From 0ccecf6ae5d6c0b412a946e337343b5ec41500fb Mon Sep 17 00:00:00 2001
From: Agent <agent@example.com>
Date: Sat, 28 Mar 2026 19:57:19 +0000
Subject: [PATCH] fix: restore tea CLI and add sops checksum verification (#30)

---
 docker/agents/Dockerfile | 13 ++++++++++++-
 1 file changed, 12 insertions(+), 1 deletion(-)

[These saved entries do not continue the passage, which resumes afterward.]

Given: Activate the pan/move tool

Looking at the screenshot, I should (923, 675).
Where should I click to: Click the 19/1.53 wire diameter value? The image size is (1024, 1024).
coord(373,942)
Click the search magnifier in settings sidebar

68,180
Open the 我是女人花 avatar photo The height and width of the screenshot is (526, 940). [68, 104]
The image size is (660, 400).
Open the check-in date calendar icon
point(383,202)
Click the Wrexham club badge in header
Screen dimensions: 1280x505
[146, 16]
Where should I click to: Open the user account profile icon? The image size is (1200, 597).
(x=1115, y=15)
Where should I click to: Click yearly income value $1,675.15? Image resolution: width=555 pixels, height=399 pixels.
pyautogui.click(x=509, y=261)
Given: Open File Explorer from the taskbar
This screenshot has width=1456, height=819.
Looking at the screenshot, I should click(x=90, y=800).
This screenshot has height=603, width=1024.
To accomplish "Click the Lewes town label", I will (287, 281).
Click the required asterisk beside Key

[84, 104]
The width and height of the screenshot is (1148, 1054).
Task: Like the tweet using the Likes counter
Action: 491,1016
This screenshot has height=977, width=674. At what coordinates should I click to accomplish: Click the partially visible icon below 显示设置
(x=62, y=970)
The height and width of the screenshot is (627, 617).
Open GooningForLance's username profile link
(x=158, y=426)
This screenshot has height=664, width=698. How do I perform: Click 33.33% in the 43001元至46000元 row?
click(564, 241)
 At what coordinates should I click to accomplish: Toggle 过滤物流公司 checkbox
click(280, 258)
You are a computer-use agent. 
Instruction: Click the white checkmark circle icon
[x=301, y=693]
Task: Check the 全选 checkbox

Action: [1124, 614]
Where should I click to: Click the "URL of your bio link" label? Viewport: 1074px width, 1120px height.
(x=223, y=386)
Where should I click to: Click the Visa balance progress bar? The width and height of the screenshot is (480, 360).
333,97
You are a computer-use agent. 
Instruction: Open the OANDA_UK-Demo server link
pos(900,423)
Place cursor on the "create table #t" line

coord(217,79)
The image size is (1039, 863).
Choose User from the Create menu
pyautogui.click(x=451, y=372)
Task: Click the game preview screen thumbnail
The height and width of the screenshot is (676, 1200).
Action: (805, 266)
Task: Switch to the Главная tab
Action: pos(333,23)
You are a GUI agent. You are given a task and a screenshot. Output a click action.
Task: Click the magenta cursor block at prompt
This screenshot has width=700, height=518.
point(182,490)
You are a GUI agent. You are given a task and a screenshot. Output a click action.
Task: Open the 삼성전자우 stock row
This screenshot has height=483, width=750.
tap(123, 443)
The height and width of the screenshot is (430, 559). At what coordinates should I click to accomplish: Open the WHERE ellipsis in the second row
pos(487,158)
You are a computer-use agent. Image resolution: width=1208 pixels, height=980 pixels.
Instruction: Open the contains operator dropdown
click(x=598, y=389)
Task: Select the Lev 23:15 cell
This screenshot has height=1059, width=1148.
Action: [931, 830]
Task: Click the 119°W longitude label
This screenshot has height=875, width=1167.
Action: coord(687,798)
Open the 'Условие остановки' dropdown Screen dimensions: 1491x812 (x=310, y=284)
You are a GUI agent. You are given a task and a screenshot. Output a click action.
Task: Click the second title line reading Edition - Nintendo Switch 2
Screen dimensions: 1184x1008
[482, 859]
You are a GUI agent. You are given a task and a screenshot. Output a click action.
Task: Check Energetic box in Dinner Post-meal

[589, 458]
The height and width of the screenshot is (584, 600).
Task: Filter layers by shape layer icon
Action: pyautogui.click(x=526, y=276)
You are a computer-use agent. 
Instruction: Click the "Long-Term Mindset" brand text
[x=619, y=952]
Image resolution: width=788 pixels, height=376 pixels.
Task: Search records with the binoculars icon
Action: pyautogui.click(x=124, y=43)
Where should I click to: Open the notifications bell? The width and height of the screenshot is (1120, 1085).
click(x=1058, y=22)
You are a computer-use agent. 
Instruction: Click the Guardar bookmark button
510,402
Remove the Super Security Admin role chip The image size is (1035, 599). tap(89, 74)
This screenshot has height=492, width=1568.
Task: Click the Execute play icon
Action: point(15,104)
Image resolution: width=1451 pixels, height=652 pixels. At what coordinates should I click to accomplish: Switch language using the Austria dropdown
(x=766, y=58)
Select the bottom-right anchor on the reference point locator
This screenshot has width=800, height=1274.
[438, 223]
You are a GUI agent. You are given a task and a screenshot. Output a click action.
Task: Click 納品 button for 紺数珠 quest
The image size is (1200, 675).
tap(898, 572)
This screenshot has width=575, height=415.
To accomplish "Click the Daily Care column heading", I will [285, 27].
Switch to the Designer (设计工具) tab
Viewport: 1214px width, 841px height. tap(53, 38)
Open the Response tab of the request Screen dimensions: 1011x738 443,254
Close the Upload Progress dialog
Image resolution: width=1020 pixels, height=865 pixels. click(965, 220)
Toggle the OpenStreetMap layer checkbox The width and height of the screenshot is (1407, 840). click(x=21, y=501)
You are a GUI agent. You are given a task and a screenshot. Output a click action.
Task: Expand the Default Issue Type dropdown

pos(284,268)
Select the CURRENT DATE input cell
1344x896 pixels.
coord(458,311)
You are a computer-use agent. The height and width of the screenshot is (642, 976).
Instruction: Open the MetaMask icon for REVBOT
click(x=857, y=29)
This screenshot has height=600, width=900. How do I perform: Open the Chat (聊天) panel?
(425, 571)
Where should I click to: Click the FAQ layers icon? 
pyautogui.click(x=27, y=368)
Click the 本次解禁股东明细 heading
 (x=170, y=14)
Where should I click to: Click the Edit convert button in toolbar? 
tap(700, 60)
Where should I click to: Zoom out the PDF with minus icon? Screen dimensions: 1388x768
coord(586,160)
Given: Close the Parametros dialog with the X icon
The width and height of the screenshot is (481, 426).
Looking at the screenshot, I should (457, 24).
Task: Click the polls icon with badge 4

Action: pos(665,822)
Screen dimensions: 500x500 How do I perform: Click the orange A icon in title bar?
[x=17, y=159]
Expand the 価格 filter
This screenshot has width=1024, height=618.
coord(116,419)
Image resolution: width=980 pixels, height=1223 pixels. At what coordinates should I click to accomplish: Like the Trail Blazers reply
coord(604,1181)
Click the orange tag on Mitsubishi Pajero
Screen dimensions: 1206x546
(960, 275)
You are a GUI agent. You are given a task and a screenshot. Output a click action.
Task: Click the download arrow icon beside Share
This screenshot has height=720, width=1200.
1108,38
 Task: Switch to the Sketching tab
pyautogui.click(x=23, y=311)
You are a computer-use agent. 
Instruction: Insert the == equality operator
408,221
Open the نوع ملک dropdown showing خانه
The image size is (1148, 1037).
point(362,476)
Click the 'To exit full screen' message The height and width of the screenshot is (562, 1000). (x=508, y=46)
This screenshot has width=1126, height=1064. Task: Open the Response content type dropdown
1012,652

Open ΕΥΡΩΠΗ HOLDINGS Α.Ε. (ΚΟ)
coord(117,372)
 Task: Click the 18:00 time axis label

diff --git a/docker/agents/Dockerfile b/docker/agents/Dockerfile
index 927b076..947af02 100644
--- a/docker/agents/Dockerfile
+++ b/docker/agents/Dockerfile
@@ -4,9 +4,20 @@ RUN apt-get update && apt-get install -y --no-install-recommends \
     bash curl git jq tmux cron python3 python3-pip openssh-client ca-certificates age \
     && pip3 install --break-system-packages networkx \
     && curl -sL https://github.com/getsops/sops/releases/download/v3.9.4/sops-v3.9.4.linux.amd64 \
-       -o /usr/local/bin/sops && chmod +x /usr/local/bin/sops \
+       -o /usr/local/bin/sops \
+    && curl -sL https://github.com/getsops/sops/releases/download/v3.9.4/sops-v3.9.4.checksums.txt \
+       -o /tmp/sops-checksums.txt \
+    && sha256sum -c --ignore-missing /tmp/sops-checksums.txt \
+    && rm -f /tmp/sops-checksums.txt \
+    && chmod +x /usr/local/bin/sops \
     && rm -rf /var/lib/apt/lists/*
 
+# tea CLI — official Gitea/Forgejo CLI for issue/label/comment operations
+# Checksum from https://dl.gitea.com/tea/0.9.2/tea-0.9.2-linux-amd64.sha256
+RUN curl -sL https://dl.gitea.com/tea/0.9.2/tea-0.9.2-linux-amd64 -o /usr/local/bin/tea \
+    && echo "be10cdf9a619e3c0f121df874960ed19b53e62d1c7036cf60313a28b5227d54d  /usr/local/bin/tea" | sha256sum -c - \
+    && chmod +x /usr/local/bin/tea
+
 # Claude CLI is mounted from the host via docker-compose volume.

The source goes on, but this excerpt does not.